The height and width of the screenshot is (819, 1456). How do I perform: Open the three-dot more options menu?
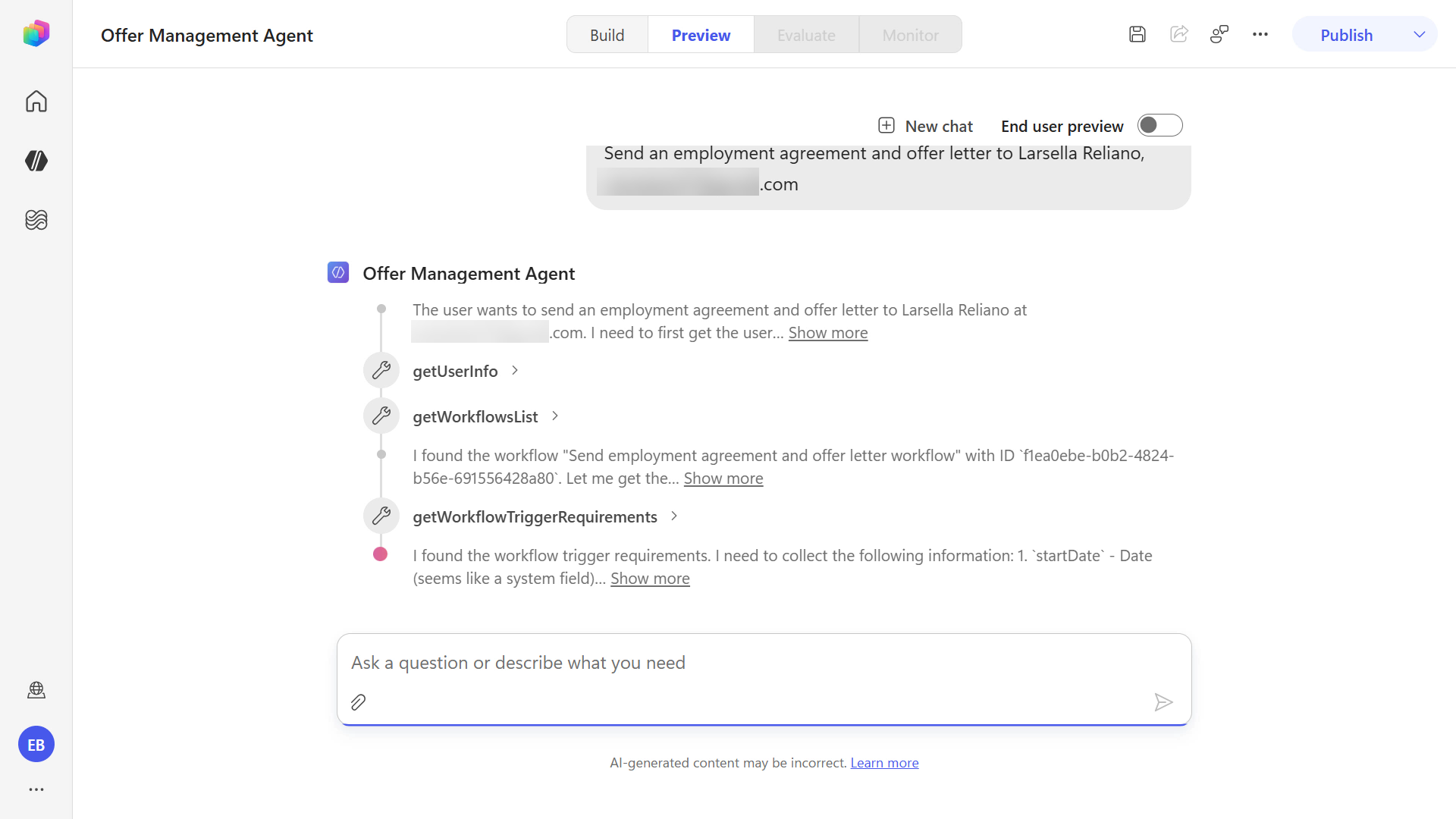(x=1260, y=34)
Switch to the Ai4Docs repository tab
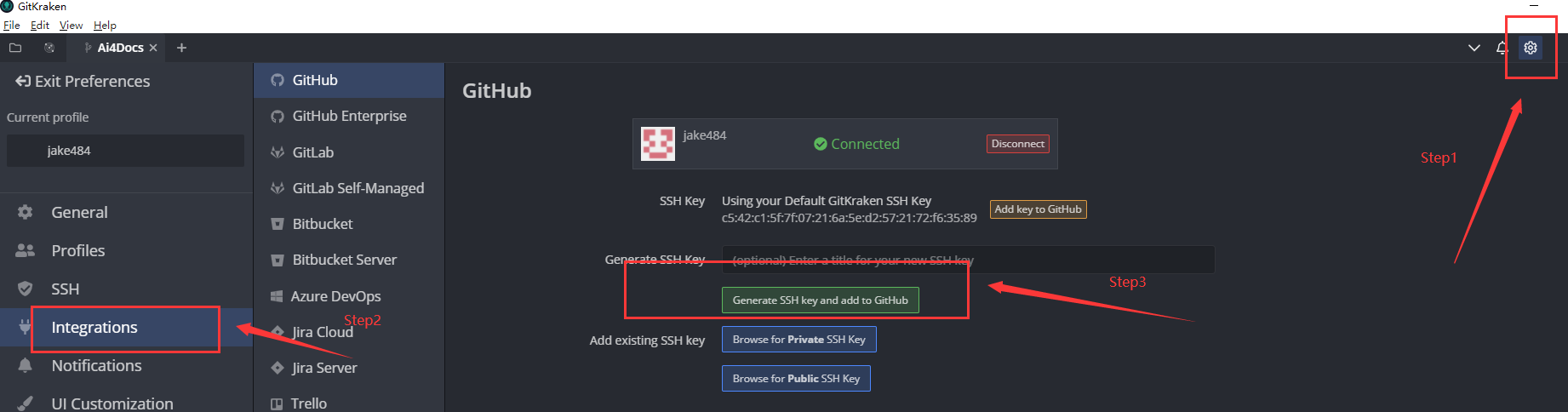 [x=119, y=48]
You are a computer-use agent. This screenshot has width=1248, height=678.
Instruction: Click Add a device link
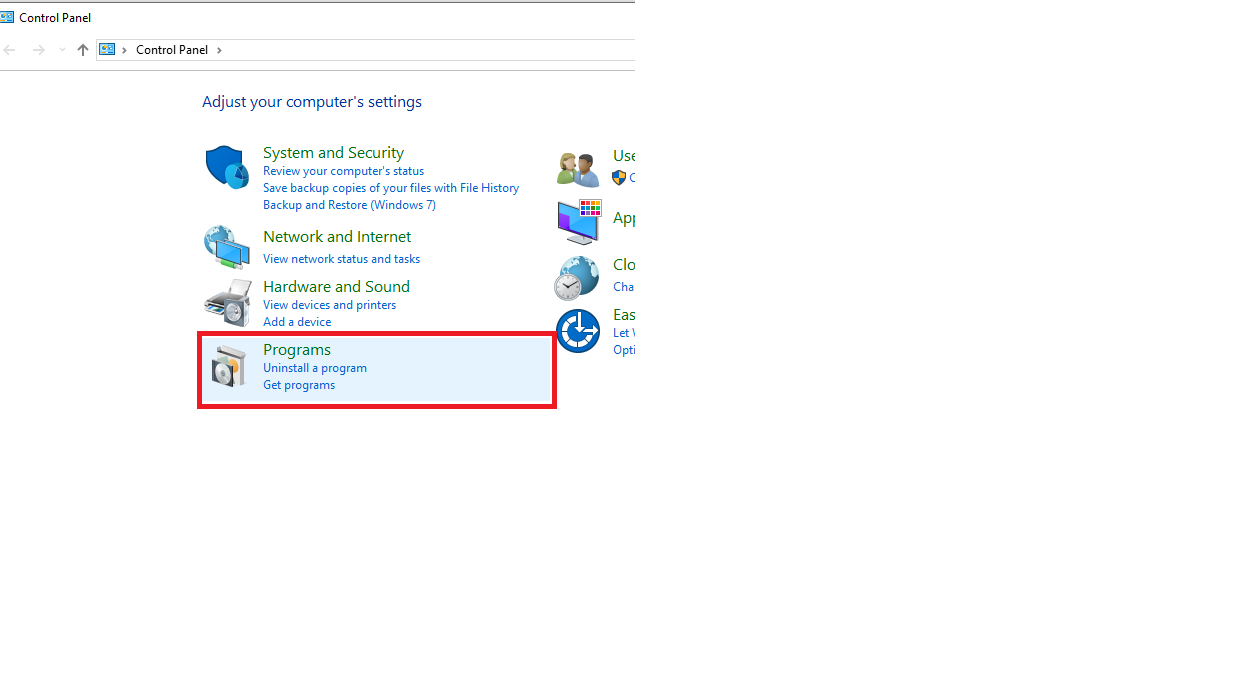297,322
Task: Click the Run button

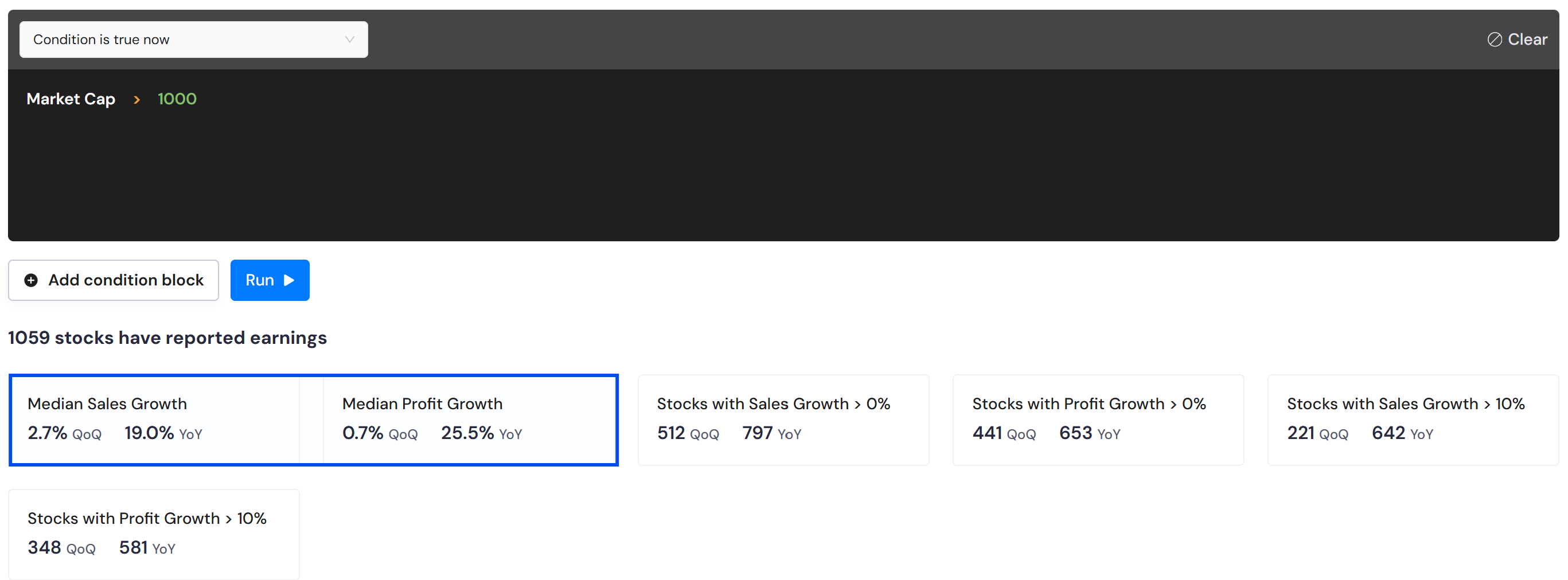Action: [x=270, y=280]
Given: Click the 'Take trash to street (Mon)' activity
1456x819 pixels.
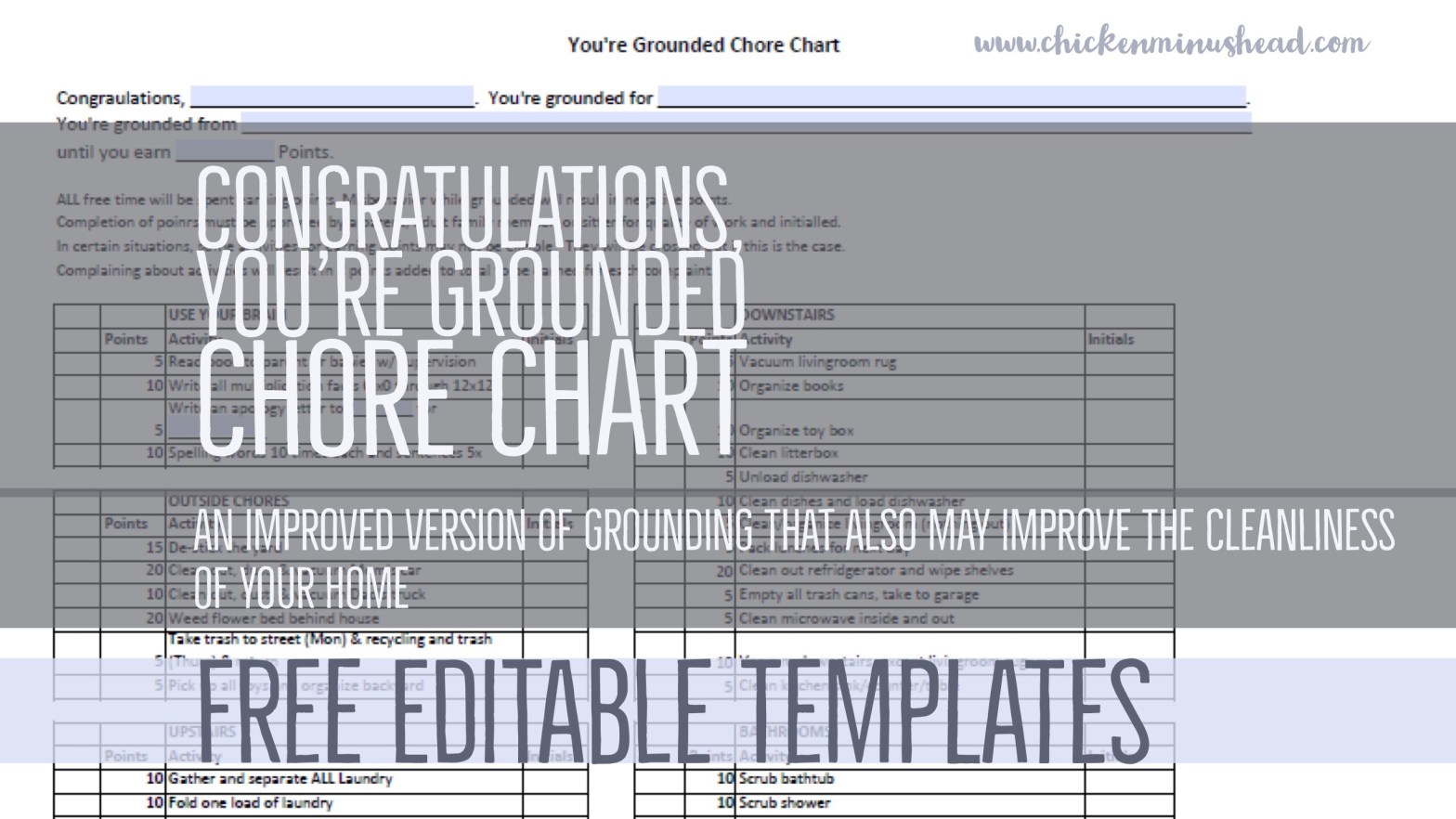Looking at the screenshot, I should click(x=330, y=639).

□ □ □

Excluding images, return all of the records above word for word.

Solution ▸
The height and width of the screenshot is (819, 1456). How do I perform: Open the three-dot more options menu?
(x=1260, y=34)
Switch to the Ai4Docs repository tab
 [x=119, y=48]
You are a computer-use agent. This screenshot has width=1248, height=678.
Instruction: Click Add a device link
297,322
Task: Click the Run button

Action: [x=270, y=280]
Given: Click the 'Take trash to street (Mon)' activity
1456x819 pixels.
Looking at the screenshot, I should click(x=330, y=639).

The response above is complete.